User:Ekspiulo/Sandbox

Abstract Three hormone receptors, the estrogen receptor (ER), the androgen receptor (AR), and glucocorticoid receptor (GR) play an important role in regulating the cellular differentiation tissue development of skin, bone, the brain, and the endocrine system; therefore, there is a strong scientific need to identify and characterize hormone receptor transcriptional regulation. Given that the vast amount of regulatory data for hormone being produced by ChIP-based high-throughput experiments is widely scattered in disparate, poorly cross-indexed data stores, a flexible platform for organizing and relating these data would provide significant value.

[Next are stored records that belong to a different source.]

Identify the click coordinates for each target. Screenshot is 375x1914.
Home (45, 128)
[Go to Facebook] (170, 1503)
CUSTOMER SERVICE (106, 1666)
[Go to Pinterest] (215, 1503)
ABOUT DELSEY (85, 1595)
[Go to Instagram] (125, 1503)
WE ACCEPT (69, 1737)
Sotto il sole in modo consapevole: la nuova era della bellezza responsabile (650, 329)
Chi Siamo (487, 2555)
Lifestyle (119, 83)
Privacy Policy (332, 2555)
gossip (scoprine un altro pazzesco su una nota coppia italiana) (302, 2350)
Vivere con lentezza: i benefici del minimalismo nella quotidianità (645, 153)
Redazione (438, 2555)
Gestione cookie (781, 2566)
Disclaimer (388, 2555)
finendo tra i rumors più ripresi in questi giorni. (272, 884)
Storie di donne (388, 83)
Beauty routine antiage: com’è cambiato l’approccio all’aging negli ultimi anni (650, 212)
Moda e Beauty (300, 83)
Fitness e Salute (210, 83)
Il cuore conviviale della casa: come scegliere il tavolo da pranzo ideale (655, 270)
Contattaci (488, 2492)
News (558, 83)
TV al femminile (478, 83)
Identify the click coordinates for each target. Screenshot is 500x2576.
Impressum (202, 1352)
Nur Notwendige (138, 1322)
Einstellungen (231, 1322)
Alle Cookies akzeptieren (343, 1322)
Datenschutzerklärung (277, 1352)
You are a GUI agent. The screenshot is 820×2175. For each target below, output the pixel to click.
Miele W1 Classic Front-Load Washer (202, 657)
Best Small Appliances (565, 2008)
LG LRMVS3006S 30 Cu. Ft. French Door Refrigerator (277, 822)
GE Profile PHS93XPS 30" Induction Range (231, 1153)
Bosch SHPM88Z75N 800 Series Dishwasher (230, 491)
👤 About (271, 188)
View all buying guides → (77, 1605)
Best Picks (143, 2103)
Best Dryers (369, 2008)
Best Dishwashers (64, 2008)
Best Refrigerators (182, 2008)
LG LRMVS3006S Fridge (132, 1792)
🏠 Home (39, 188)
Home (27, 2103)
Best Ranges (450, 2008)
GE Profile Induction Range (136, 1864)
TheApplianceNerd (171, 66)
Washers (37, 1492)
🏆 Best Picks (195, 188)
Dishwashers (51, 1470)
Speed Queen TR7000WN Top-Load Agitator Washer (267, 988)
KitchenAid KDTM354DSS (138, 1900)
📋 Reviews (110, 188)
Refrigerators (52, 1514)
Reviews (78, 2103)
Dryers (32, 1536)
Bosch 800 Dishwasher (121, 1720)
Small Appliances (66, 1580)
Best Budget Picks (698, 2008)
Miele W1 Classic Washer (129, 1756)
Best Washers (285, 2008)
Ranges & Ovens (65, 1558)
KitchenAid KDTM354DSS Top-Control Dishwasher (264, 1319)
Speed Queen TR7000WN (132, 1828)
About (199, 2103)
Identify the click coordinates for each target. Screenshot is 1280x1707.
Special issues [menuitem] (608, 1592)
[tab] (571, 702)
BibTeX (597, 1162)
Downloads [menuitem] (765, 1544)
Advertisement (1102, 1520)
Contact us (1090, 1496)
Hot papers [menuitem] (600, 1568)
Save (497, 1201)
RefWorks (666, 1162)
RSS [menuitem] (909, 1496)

We created a data management system called the Hormone Receptor Target Binding Loci, HRTBLDb <http://motif.bmi.ohio-state.edu/hrtbldb>, to address this problem. This database contains hormone receptor binding regions (binding loci) from in vivo ChIP-based high-throughput experiments as well as in silico, computationally predicted, binding motifs and cis-regulatory modules for the co-occurring transcription factor binding motifs, which are within a binding locus. It also contains individual binding sites whose regulatory action has been verified by in vitro experiments. The current version contains 44,673 binding elements with 114 hormone response elements which are verified by in vitro experiments; 75 binding motifs which occur with a hormone response element and whose co-regulatory action is verified by in vitro experiments; 18,472 binding loci from in vivo experiments; and 26,012 computationally predicted binding motifs.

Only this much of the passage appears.